Return the records exactly, from the first line through the "Click the pencil" line.

▼

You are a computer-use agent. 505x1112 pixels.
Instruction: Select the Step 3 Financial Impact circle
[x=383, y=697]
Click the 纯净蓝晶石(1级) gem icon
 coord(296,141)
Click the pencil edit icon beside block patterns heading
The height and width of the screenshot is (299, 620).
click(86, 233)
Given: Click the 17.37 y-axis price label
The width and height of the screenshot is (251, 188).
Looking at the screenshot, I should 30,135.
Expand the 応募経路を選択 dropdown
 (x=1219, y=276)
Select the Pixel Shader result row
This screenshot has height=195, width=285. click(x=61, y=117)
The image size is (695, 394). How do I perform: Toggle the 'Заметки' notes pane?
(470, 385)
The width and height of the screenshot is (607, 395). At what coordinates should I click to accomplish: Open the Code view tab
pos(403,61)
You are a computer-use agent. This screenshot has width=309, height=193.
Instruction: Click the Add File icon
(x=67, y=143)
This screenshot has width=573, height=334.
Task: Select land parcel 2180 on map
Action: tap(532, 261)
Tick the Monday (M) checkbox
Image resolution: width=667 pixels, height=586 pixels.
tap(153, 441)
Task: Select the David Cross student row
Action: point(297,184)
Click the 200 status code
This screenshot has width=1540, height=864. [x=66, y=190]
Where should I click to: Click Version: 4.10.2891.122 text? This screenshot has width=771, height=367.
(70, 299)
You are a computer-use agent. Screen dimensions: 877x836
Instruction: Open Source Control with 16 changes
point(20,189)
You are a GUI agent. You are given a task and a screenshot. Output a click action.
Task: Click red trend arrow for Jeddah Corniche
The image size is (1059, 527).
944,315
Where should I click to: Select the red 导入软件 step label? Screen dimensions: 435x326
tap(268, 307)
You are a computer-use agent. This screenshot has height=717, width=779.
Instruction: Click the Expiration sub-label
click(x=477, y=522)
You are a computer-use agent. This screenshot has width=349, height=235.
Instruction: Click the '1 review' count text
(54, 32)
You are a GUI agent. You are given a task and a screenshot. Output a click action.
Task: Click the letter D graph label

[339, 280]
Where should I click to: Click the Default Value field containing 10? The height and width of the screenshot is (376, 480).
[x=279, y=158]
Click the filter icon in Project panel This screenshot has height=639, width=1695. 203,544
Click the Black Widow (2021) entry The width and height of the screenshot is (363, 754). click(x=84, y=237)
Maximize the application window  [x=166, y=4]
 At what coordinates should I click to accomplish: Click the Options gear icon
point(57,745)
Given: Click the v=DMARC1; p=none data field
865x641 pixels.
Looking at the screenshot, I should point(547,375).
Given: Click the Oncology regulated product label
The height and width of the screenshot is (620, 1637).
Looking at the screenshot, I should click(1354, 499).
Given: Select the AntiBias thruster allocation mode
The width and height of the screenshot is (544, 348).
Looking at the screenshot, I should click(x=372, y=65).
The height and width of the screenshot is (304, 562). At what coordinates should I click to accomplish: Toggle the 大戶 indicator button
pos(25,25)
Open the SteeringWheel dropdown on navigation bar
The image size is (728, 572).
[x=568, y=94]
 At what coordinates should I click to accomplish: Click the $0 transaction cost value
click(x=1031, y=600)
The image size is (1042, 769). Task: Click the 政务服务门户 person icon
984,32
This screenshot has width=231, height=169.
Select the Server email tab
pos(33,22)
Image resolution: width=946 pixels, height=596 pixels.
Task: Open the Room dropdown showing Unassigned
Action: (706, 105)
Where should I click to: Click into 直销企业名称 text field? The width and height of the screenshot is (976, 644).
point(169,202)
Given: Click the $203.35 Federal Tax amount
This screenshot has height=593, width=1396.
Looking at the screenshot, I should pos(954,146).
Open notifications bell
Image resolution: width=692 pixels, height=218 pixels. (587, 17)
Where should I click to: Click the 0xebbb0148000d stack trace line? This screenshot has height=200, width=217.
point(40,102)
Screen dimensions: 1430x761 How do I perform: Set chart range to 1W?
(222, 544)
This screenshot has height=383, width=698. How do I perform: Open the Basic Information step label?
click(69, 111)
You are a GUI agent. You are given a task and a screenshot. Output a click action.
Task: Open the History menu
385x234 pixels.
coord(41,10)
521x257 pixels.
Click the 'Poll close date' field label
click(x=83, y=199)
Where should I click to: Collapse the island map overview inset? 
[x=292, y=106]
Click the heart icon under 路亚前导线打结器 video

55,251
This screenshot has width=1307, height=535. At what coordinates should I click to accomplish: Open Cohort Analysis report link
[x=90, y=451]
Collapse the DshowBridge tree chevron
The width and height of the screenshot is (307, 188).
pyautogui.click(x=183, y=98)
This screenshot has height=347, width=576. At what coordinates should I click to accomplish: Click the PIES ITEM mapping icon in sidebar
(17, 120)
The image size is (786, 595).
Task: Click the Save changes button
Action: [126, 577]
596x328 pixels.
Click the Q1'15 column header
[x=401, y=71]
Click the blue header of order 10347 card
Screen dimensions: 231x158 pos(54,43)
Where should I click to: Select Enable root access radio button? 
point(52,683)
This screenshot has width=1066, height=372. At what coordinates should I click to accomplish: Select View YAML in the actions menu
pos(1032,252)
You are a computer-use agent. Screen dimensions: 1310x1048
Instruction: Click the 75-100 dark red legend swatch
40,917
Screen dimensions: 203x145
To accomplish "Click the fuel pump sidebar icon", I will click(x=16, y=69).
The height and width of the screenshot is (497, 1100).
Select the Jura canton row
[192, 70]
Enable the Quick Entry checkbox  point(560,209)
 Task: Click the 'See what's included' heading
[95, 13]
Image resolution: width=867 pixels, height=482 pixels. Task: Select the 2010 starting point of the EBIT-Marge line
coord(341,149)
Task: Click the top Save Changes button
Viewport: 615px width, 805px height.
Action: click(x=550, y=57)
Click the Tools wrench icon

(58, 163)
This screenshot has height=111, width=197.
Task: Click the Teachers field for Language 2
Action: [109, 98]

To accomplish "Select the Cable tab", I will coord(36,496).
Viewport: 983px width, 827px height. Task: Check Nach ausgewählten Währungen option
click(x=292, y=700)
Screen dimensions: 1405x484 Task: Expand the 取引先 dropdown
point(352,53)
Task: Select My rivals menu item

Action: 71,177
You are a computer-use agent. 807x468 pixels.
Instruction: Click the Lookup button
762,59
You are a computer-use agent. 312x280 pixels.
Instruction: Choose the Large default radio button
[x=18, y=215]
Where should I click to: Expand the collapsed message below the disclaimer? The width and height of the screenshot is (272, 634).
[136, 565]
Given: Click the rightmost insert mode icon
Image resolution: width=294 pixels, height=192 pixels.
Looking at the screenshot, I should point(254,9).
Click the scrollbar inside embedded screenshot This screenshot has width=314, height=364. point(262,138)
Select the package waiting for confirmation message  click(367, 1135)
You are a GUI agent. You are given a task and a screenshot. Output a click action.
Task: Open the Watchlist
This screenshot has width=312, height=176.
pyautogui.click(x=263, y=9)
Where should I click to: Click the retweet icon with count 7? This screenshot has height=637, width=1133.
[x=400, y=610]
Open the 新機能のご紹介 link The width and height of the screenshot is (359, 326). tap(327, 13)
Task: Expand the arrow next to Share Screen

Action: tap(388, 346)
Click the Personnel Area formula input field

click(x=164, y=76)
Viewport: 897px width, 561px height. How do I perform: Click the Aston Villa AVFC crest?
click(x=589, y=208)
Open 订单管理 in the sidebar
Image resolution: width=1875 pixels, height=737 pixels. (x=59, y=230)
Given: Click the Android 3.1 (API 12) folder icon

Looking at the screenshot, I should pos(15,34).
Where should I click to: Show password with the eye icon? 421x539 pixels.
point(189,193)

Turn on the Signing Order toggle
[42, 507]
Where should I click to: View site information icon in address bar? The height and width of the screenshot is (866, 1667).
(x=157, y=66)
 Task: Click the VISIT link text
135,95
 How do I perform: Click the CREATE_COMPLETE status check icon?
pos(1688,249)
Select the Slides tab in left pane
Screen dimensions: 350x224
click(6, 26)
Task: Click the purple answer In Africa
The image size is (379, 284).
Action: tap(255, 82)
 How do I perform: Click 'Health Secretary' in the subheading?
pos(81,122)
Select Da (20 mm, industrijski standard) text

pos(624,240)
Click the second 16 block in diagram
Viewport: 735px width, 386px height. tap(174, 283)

▲

● SOLUTION BELOW:
You are a computer-use agent. 505x1112 pixels.
Instruction: Select the Step 3 Financial Impact circle
[x=383, y=697]
Click the 纯净蓝晶石(1级) gem icon
 coord(296,141)
Click the pencil edit icon beside block patterns heading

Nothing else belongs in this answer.